À la veille de l’échéance pour le dépôt d’une éventuelle motion de renvoi contre le gouvernement de Moetai Brotherson, le président de l’Assemblée de la Polynésie française, Antony Geros, a annoncé son intention de saisir le Haut-commissaire de la République. Le responsable du Tavini Huiraatira conteste la régularité de la procédure ayant permis l’adoption du collectif budgétaire n°2 en application de l’article 156-1 de la loi organique.

Selon Antony Geros, la procédure serait entachée d’irrégularités au regard d’une jurisprudence du Conseil d’État datant de 2006. Il estime que le délai de dix jours utilisé par le gouvernement pour présenter un nouveau collectif budgétaire ne respecterait pas les dispositions légales. Il demande ainsi au représentant de l’État de déférer cette procédure devant le Conseil d’État afin que sa légalité soit tranchée.

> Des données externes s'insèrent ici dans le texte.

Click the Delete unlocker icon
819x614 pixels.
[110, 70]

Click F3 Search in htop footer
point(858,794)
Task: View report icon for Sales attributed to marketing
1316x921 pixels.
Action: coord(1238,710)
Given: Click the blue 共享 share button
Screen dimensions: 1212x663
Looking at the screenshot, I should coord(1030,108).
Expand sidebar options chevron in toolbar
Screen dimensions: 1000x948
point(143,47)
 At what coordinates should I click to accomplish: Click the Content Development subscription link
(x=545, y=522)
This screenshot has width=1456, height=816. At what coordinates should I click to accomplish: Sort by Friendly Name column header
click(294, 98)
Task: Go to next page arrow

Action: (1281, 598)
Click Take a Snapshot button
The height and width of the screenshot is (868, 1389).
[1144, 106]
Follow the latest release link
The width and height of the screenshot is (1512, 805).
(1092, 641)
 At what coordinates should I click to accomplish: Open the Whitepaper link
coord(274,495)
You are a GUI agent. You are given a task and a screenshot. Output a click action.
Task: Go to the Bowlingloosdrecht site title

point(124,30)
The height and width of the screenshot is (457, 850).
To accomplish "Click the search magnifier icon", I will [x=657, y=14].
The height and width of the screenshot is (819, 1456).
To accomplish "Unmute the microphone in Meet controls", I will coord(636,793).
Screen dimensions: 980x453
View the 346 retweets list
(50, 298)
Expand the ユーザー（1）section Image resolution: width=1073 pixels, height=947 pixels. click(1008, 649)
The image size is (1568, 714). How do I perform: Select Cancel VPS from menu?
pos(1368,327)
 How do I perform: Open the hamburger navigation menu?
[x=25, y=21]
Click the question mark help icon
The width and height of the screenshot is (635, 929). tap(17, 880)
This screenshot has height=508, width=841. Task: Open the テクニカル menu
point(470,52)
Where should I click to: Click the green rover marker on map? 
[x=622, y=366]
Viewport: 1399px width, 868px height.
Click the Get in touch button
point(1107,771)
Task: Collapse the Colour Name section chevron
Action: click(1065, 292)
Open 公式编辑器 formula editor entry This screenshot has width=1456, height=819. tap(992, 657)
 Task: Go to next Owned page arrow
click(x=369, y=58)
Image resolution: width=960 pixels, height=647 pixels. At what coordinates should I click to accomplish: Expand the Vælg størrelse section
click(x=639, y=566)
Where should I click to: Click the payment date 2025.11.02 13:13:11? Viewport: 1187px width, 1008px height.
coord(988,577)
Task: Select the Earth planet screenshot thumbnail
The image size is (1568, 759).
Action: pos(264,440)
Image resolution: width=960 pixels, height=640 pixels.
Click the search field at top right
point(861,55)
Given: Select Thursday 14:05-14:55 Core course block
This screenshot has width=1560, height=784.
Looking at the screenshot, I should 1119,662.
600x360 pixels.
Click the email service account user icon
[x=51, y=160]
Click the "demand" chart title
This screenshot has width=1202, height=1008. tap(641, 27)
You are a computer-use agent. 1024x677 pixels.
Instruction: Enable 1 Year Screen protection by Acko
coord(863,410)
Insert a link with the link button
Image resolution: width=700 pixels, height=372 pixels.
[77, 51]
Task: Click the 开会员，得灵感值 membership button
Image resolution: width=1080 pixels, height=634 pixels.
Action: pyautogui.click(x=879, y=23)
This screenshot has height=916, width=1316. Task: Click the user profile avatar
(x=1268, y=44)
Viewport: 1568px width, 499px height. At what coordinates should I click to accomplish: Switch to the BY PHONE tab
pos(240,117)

Si le Haut-commissaire partage cette analyse, le gouvernement pourrait être contraint de reprendre l’examen du texte lors d’une session extraordinaire de l’Assemblée. À défaut, le différend pourrait être porté devant le Conseil d’État, dont une décision ne pourrait intervenir qu’après plusieurs mois.

Sur le plan politique, aucune décision n’a encore été arrêtée concernant une éventuelle motion de renvoi. Antony Geros souligne qu’aucune formation politique ne dispose, à ce stade, des 35 voix nécessaires pour renverser le gouvernement. Le Tavini Huiraatira doit se réunir prochainement pour fixer sa position, alors que le parti a perdu un élu et ne compte désormais plus que 21 représentants au sein de l’Assemblée de Polynésie française.